But then linking every thing to the military is not quite prudish. Yes, officers are 'glorified' more and that's natural as the officer class in our armed forces and the civilian bureaucracy is 'selected' after much effort and those especially who tend to make to these slots from the middle or lower middle class, it becomes a huge achievement. Whereas, our men (most of them) in the military and other govt departments are picked up (mostly) because of the chit that they carry from some high ups. Though this demarcation is WRONG! It's kinda dictatorial and shows that relation between a King and his Slaves, but we have to live with the fact.

We need to blame the system, the entire system, to include the education system - for not making sure that only the deserving are given the degrees and not every TD &H, our selection system - for hiring _safarshis_, our awareness levels - for not raising voice against such a system, ourself - for letting ourselves accept such shyt and just adjusting ourselves as per the dictates of the system.

But lately, thanks to media and raised awareness levels, we have improved. i think the tele-film 'Sepahi Maqbool Hussian' was about a soldier since we made those Nishan-e-Hadier series both about Officers and Soldiers. Moreover, if you have been following the news reports (which i am sure you must be), you must have seen that those who embraced shahdat during the current ops were given almost equal coverage as were the officers. Though i agree, we must improve, almost every western war film revolves around a _sarge_ and his privates!

Reactions: Like Like:
2


----------



## Xeric

wangrong said:


>



AHhh.. static line jumps....miss them!


----------



## sparklingway

xeric :- I tried to connect it with the military to make it somehow connected with the theme. It's our social problem. We're still stuck with gora times where there used to be two locals called "commissioner" and "sp" and they were the gods. We still treat the whole lot like gods. We ourselves treat our janitors, drivers, servants like crap and an inhumane way. As for the Sipahi Maqbool one, as I said there are exceptions but you would agree with the whole charming officer + fancy lady + glamorous life + some bravery material. We cannot show the life of a soldier because he really doesn't have a life. We can't show the life of a janitor, because he doesn't have one. We try to cover up the reality all the time. We are the personification of an elitist society. I PM'ed Taimi then as I tried to avoid derailing further.


----------



## Xeric

i am resisting a reply, just because it would be 'off-topic. May be we can discuss it in other thread.


----------



## blain2

kursed said:


> Can anyone detail the mods on this AK-variant?

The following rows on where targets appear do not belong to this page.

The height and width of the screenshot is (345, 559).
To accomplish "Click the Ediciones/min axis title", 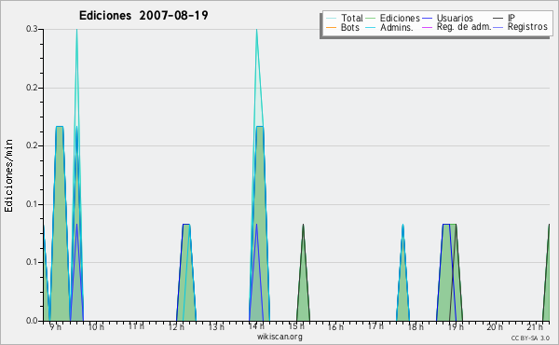I will point(8,175).
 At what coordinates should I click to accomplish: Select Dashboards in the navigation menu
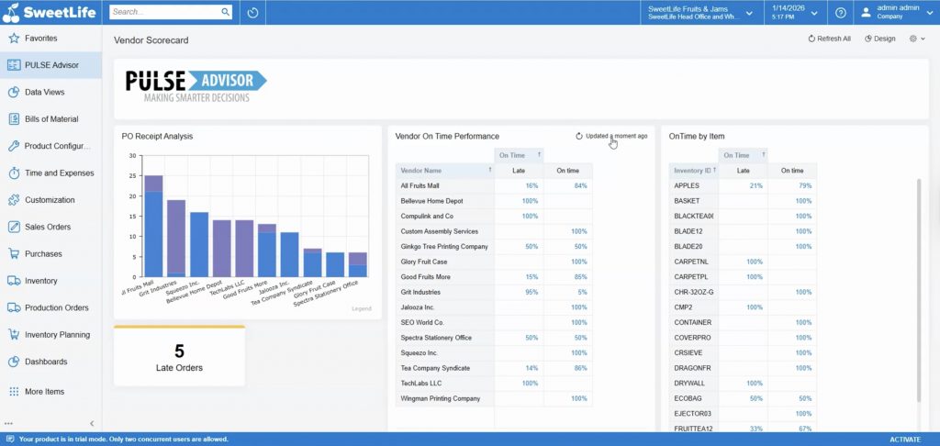(45, 362)
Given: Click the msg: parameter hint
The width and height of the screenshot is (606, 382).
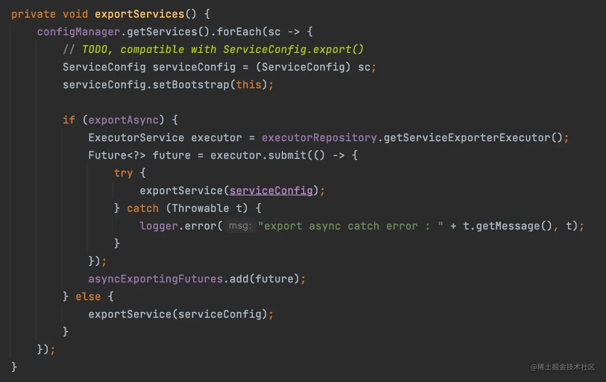Looking at the screenshot, I should coord(240,226).
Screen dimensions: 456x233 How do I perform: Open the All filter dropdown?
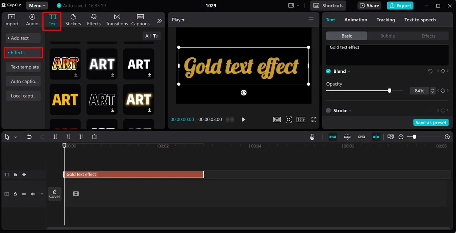[x=151, y=36]
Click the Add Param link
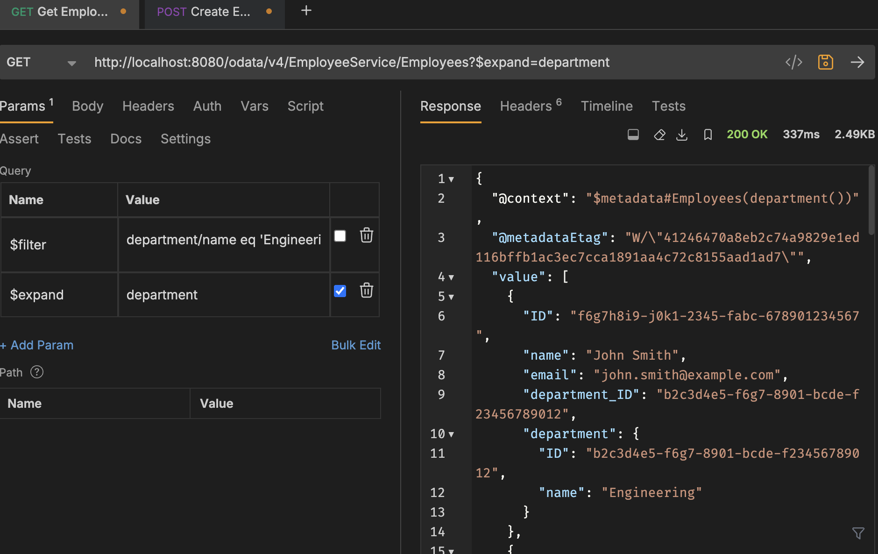The image size is (878, 554). 37,345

Its just a foregrip and sighting system add on. The AK is Type-56 and Type-80s


----------



## blain2

Slides said:


> Some of our guys look really old. Experience counts, but I'm sure so many years in the SSG takes its toll on the body.



This is because our NCOs/JCOs and ORs (Jawans) typically serve for life in the SSG after they are selected from their units. They are only RTU'd due to personal or performance issues. SSG officers serve a 5 year term and this can be extended depending on circumstances or promotions. Thus you see much more older (yet physically fit, don't let a little bit of belly fool you.) yet very experienced cadres.

This is a huge benefit over conscript forces because they are constantly having to deal with churn and building/retaining experience.

Reactions: Like Like:
2


----------



## wangrong



Reactions: Like Like:
9


----------



## wangrong



Reactions: Like Like:
8


----------



## blain2

wangrong said:


>



Thanks for posting. The good old AI L-96 is one of the best Sniper rifles to have been inducted within the Army.


----------



## Slides

blain2 said:


> This is because our NCOs/JCOs and ORs (Jawans) typically serve for life in the SSG after they are selected from their units. They are only RTU'd due to personal or performance issues. SSG officers serve a 5 year term and this can be extended depending on circumstances or promotions. Thus you see much more older (yet physically fit, don't let a little bit of belly fool you.) yet very experienced cadres.
> 
> This is a huge benefit over conscript forces because they are constantly having to deal with churn and building/retaining experience.



I don't disagree, but a young person does bring to the table speed and agility, but I guess its arguable if that is nearly as important as experience.

It's just interesting to see the differences and this article points them out as well:

China-Pakistan counter-terrorism drill continues CCTV News - CNTV English

_Practical training is one of the biggest features of this year's exercise.

That is in a large part thanks to the Pakistani soldiers.

Most of them are in their mid-30s and some are well over 40. Many have over seven years of experience in fighting the Taliban and Al Qaeda.

The average age of their Chinese counterparts is 22. The Chinese soldiers' flexibility, discipline and technical proficiency impressed them greatly.

Captain Sher Khan, Pakistan Army, said, "Our trainings don't have that much skills involved. We don't have the speed that you are having. Our training is more oppresion-oriented. The soldiers were at the battlefield and they are coming right from the battlefield."_


----------



## RescueRanger

Slides said:


> Captain Sher Khan, Pakistan Army, said, "Our trainings don't have that much skills involved. We don't have the speed that you are having. Our training is more oppresion-oriented. The soldiers were at the battlefield and they are coming right from the battlefield."[/I]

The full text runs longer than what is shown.